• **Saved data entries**
# # # # #
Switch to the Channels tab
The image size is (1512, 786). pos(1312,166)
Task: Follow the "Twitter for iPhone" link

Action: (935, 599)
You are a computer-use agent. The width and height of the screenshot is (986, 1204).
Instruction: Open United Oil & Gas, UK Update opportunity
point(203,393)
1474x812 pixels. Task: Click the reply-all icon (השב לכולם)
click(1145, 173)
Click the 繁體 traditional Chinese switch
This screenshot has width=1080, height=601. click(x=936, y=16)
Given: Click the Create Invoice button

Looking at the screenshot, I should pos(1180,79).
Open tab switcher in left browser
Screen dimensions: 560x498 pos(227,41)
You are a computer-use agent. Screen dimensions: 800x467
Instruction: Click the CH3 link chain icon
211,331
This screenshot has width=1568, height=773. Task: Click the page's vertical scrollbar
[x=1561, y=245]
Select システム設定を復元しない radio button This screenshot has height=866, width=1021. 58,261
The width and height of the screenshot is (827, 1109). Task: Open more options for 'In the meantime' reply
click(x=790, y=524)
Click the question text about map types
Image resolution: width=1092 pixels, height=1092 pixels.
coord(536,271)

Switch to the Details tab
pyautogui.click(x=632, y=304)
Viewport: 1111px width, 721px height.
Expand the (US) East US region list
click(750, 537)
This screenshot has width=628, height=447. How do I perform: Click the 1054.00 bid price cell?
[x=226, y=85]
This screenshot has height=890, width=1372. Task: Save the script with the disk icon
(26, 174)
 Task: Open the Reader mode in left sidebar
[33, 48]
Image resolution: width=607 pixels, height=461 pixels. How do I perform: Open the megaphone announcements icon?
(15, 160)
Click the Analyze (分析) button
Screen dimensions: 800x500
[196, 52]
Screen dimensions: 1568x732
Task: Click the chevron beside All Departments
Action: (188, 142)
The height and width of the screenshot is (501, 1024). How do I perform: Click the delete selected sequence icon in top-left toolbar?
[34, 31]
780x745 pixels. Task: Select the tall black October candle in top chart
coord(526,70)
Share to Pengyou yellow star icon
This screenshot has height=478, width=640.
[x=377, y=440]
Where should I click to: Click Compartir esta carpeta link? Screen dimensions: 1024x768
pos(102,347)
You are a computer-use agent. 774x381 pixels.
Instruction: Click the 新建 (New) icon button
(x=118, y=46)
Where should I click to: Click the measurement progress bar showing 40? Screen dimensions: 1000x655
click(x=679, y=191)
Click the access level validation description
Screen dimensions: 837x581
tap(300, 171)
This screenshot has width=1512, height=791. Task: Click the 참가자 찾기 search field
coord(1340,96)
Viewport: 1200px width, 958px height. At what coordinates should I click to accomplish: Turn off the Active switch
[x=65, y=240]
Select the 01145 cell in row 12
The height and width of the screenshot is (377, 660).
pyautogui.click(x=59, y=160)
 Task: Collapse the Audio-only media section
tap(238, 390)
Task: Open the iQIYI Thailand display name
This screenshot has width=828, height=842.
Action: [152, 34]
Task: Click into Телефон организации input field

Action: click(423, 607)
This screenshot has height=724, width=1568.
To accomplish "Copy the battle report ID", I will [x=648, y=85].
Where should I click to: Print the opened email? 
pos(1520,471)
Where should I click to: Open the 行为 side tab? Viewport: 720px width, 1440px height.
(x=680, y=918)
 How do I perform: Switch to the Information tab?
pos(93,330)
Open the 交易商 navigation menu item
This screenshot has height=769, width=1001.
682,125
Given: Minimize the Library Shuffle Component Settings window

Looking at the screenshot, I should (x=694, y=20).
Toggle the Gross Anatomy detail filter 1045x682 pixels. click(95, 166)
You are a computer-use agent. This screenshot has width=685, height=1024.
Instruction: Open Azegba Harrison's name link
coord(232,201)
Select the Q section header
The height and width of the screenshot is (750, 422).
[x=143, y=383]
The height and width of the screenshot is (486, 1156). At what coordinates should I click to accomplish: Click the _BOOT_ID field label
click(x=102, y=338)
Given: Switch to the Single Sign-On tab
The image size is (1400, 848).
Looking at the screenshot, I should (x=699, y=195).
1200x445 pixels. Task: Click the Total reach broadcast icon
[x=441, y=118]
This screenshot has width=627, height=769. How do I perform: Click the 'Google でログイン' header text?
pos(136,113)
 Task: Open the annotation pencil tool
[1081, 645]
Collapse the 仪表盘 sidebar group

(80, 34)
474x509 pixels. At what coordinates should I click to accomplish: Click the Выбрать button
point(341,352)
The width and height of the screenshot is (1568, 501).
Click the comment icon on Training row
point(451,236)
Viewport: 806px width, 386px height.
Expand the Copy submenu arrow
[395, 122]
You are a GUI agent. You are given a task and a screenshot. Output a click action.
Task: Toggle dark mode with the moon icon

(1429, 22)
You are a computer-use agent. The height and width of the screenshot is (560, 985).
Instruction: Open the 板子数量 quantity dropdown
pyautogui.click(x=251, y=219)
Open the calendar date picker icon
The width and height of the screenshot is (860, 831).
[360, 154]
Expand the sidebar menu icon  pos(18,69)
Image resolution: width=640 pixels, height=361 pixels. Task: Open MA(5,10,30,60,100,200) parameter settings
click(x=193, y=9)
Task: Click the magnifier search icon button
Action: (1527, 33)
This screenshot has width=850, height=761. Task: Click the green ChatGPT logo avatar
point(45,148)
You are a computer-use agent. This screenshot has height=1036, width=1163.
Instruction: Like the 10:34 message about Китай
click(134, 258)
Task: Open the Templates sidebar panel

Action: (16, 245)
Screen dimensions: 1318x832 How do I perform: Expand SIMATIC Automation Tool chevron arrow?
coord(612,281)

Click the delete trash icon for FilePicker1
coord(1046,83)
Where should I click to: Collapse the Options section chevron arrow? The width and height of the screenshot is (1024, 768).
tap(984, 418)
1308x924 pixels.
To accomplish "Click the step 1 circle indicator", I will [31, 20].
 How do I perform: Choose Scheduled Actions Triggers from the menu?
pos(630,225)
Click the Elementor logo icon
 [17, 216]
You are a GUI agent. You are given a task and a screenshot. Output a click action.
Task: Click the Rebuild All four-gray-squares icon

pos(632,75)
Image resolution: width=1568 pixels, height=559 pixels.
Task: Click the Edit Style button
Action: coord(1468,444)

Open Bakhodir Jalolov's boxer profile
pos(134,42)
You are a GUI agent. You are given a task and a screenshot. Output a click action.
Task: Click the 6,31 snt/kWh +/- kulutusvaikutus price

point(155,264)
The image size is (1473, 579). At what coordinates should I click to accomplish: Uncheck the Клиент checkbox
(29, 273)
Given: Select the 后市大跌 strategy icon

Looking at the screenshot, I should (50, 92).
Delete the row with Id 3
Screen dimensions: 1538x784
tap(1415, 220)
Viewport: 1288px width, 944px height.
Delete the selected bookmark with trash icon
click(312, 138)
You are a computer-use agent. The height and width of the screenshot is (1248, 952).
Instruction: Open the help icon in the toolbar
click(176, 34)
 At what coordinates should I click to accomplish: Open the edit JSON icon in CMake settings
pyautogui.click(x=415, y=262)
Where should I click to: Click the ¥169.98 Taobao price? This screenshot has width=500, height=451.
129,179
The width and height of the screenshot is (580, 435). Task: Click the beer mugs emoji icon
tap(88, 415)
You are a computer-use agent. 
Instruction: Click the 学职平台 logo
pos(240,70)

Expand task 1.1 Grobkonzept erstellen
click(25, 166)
# # # # #
Write out the data a second time, exactly the same.

Switch to the Channels tab
The image size is (1512, 786). pos(1312,166)
Task: Follow the "Twitter for iPhone" link

Action: (935, 599)
You are a computer-use agent. The width and height of the screenshot is (986, 1204).
Instruction: Open United Oil & Gas, UK Update opportunity
point(203,393)
1474x812 pixels. Task: Click the reply-all icon (השב לכולם)
click(1145, 173)
Click the 繁體 traditional Chinese switch
This screenshot has width=1080, height=601. click(x=936, y=16)
Given: Click the Create Invoice button

Looking at the screenshot, I should pos(1180,79).
Open tab switcher in left browser
Screen dimensions: 560x498 pos(227,41)
You are a computer-use agent. Screen dimensions: 800x467
Instruction: Click the CH3 link chain icon
211,331
This screenshot has width=1568, height=773. Task: Click the page's vertical scrollbar
[x=1561, y=245]
Select システム設定を復元しない radio button This screenshot has height=866, width=1021. 58,261
The width and height of the screenshot is (827, 1109). Task: Open more options for 'In the meantime' reply
click(x=790, y=524)
Click the question text about map types
Image resolution: width=1092 pixels, height=1092 pixels.
coord(536,271)

Switch to the Details tab
pyautogui.click(x=632, y=304)
Viewport: 1111px width, 721px height.
Expand the (US) East US region list
click(750, 537)
This screenshot has width=628, height=447. How do I perform: Click the 1054.00 bid price cell?
[x=226, y=85]
This screenshot has height=890, width=1372. Task: Save the script with the disk icon
(26, 174)
 Task: Open the Reader mode in left sidebar
[33, 48]
Image resolution: width=607 pixels, height=461 pixels. How do I perform: Open the megaphone announcements icon?
(15, 160)
Click the Analyze (分析) button
Screen dimensions: 800x500
[196, 52]
Screen dimensions: 1568x732
Task: Click the chevron beside All Departments
Action: (188, 142)
The height and width of the screenshot is (501, 1024). How do I perform: Click the delete selected sequence icon in top-left toolbar?
[34, 31]
780x745 pixels. Task: Select the tall black October candle in top chart
coord(526,70)
Share to Pengyou yellow star icon
This screenshot has height=478, width=640.
[x=377, y=440]
Where should I click to: Click Compartir esta carpeta link? Screen dimensions: 1024x768
pos(102,347)
You are a computer-use agent. 774x381 pixels.
Instruction: Click the 新建 (New) icon button
(x=118, y=46)
Where should I click to: Click the measurement progress bar showing 40? Screen dimensions: 1000x655
click(x=679, y=191)
Click the access level validation description
Screen dimensions: 837x581
tap(300, 171)
This screenshot has width=1512, height=791. Task: Click the 참가자 찾기 search field
coord(1340,96)
Viewport: 1200px width, 958px height. At what coordinates should I click to accomplish: Turn off the Active switch
[x=65, y=240]
Select the 01145 cell in row 12
The height and width of the screenshot is (377, 660).
pyautogui.click(x=59, y=160)
 Task: Collapse the Audio-only media section
tap(238, 390)
Task: Open the iQIYI Thailand display name
This screenshot has width=828, height=842.
Action: [152, 34]
Task: Click into Телефон организации input field

Action: click(423, 607)
This screenshot has height=724, width=1568.
To accomplish "Copy the battle report ID", I will [x=648, y=85].
Where should I click to: Print the opened email? 
pos(1520,471)
Where should I click to: Open the 行为 side tab? Viewport: 720px width, 1440px height.
(x=680, y=918)
 How do I perform: Switch to the Information tab?
pos(93,330)
Open the 交易商 navigation menu item
This screenshot has height=769, width=1001.
682,125
Given: Minimize the Library Shuffle Component Settings window

Looking at the screenshot, I should (x=694, y=20).
Toggle the Gross Anatomy detail filter 1045x682 pixels. click(95, 166)
You are a computer-use agent. This screenshot has width=685, height=1024.
Instruction: Open Azegba Harrison's name link
coord(232,201)
Select the Q section header
The height and width of the screenshot is (750, 422).
[x=143, y=383]
The height and width of the screenshot is (486, 1156). At what coordinates should I click to accomplish: Click the _BOOT_ID field label
click(x=102, y=338)
Given: Switch to the Single Sign-On tab
The image size is (1400, 848).
Looking at the screenshot, I should (x=699, y=195).
1200x445 pixels. Task: Click the Total reach broadcast icon
[x=441, y=118]
This screenshot has width=627, height=769. How do I perform: Click the 'Google でログイン' header text?
pos(136,113)
 Task: Open the annotation pencil tool
[1081, 645]
Collapse the 仪表盘 sidebar group

(80, 34)
474x509 pixels. At what coordinates should I click to accomplish: Click the Выбрать button
point(341,352)
The width and height of the screenshot is (1568, 501).
Click the comment icon on Training row
point(451,236)
Viewport: 806px width, 386px height.
Expand the Copy submenu arrow
[395, 122]
You are a GUI agent. You are given a task and a screenshot. Output a click action.
Task: Toggle dark mode with the moon icon

(1429, 22)
You are a computer-use agent. The height and width of the screenshot is (560, 985).
Instruction: Open the 板子数量 quantity dropdown
pyautogui.click(x=251, y=219)
Open the calendar date picker icon
The width and height of the screenshot is (860, 831).
[360, 154]
Expand the sidebar menu icon  pos(18,69)
Image resolution: width=640 pixels, height=361 pixels. Task: Open MA(5,10,30,60,100,200) parameter settings
click(x=193, y=9)
Task: Click the magnifier search icon button
Action: (1527, 33)
This screenshot has width=850, height=761. Task: Click the green ChatGPT logo avatar
point(45,148)
You are a computer-use agent. This screenshot has height=1036, width=1163.
Instruction: Like the 10:34 message about Китай
click(134, 258)
Task: Open the Templates sidebar panel

Action: (16, 245)
Screen dimensions: 1318x832 How do I perform: Expand SIMATIC Automation Tool chevron arrow?
coord(612,281)

Click the delete trash icon for FilePicker1
coord(1046,83)
Where should I click to: Collapse the Options section chevron arrow? The width and height of the screenshot is (1024, 768).
tap(984, 418)
1308x924 pixels.
To accomplish "Click the step 1 circle indicator", I will [31, 20].
 How do I perform: Choose Scheduled Actions Triggers from the menu?
pos(630,225)
Click the Elementor logo icon
 [17, 216]
You are a GUI agent. You are given a task and a screenshot. Output a click action.
Task: Click the Rebuild All four-gray-squares icon

pos(632,75)
Image resolution: width=1568 pixels, height=559 pixels.
Task: Click the Edit Style button
Action: coord(1468,444)

Open Bakhodir Jalolov's boxer profile
pos(134,42)
You are a GUI agent. You are given a task and a screenshot. Output a click action.
Task: Click the 6,31 snt/kWh +/- kulutusvaikutus price

point(155,264)
The image size is (1473, 579). At what coordinates should I click to accomplish: Uncheck the Клиент checkbox
(29, 273)
Given: Select the 后市大跌 strategy icon

Looking at the screenshot, I should (50, 92).
Delete the row with Id 3
Screen dimensions: 1538x784
tap(1415, 220)
Viewport: 1288px width, 944px height.
Delete the selected bookmark with trash icon
click(312, 138)
You are a computer-use agent. The height and width of the screenshot is (1248, 952).
Instruction: Open the help icon in the toolbar
click(176, 34)
 At what coordinates should I click to accomplish: Open the edit JSON icon in CMake settings
pyautogui.click(x=415, y=262)
Where should I click to: Click the ¥169.98 Taobao price? This screenshot has width=500, height=451.
129,179
The width and height of the screenshot is (580, 435). Task: Click the beer mugs emoji icon
tap(88, 415)
You are a computer-use agent. 
Instruction: Click the 学职平台 logo
pos(240,70)

Expand task 1.1 Grobkonzept erstellen
click(25, 166)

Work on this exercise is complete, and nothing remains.